Submitted by Visitor on Sun, 06/14/2009 - 2:43am
Preached Date: 
Sun, 04/26/2009
Preached By: 
Dr. Jeff Paschal, Pastor
Lectionary Texts: 
Psalm 4 Luke 24:36-48

A few of you have managed not to hear this story; so the rest of you are stuck listening to it again. Several years ago, my church staff had a little party for me for my fortieth birthday. And one of the valuable gifts I received was a photo that now hangs in a prominent place in my office. You see, I’d told the church staff (ad nauseam) that I attended high school with super-model turned actress Andie McDowell. (You may have seen her in movies such as “Groundhog Day” and “Four Weddings and Funeral,” and in lots of L’Oréal commercials.) Now I used to tease my staff that I’d dated Andie and dumped her because she just wasn’t pretty enough. (Okay. That wasn’t true, but I did go to high school with her.) Secretly, my choir director wrote to Andie’s publicist and asked her to send an autographed photo with a suggestive comment. So on my 40th birthday I opened this dazzling autographed photo of Andie McDowell that reads, “Jeff, Remember all the good times! Andie McDowell.” Unfortunately, truth be told, our “good times” consisted of Andie walking down the school halls, and my watching Andie walk down the school halls.

 

With lovely Andie in mind, it’s best to be honest about it. We 21st century American Christians think human bodies are important. Our televisions, theater screens, newspapers, and websites are filled with images of bodies. We know how we want bodies to look, feel, and smell. We can describe the ideal body proportions. And we know what we’d change about our own bodies and maybe even who we’d rather look like instead.

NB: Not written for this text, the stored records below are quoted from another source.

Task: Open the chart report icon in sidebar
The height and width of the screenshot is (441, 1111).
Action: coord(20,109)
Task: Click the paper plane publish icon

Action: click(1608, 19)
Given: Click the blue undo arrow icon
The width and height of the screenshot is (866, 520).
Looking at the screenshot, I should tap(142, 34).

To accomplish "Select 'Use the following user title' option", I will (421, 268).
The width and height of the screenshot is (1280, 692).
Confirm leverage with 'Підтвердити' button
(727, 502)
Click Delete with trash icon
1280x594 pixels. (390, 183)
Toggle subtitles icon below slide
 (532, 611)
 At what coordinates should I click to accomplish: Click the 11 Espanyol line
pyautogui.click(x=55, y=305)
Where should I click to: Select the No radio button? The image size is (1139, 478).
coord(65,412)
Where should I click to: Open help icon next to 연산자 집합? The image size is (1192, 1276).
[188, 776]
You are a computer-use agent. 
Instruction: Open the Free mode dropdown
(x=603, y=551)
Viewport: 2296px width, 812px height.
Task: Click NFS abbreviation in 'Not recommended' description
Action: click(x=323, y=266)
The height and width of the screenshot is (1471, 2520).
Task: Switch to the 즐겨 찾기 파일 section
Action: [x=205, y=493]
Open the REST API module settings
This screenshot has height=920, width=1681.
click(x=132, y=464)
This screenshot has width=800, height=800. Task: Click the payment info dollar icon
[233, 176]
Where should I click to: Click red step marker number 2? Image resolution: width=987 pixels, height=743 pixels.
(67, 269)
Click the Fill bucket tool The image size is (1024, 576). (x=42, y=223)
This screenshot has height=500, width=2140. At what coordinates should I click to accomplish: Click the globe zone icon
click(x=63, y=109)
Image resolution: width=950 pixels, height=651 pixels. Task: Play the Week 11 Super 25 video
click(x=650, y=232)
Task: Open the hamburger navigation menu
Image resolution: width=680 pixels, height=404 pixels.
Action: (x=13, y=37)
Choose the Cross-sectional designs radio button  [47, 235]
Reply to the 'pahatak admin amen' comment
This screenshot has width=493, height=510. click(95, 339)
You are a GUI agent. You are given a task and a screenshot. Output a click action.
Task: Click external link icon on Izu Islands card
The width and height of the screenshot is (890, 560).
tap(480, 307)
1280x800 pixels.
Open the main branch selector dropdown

You and I know about beautiful bodies, don’t we? Well, so does Luke. And his description is worth considering and even celebrating.

Luke says the disciples were talking about Jesus appearing to them as they traveled the road to Emmaus. And while they were talking, Jesus suddenly appeared again. He said, “Peace be with you.” But they didn’t feel so peaceful. Instead, they were “startled and terrified, and thought they were seeing a ghost.” Jesus said, “Why are you scared and doubting? Go ahead. Look at my hands and feet. Touch me and see. A ghost isn’t made of flesh and bone.” And the disciples were joyful, but also disbelieving and still wondering about everything. So Jesus said, “Hey, ya got anything edible around here?” And they gave him some broiled fish which he ate right there with them.

 

Of all the gospel writers, Luke is making a point as emphatically as possible. He’s telling us Jesus was resurrected not as a hopeful memory, not as nebulous ghost but with a body. Jesus was resurrected in a body. Why is this such a big deal?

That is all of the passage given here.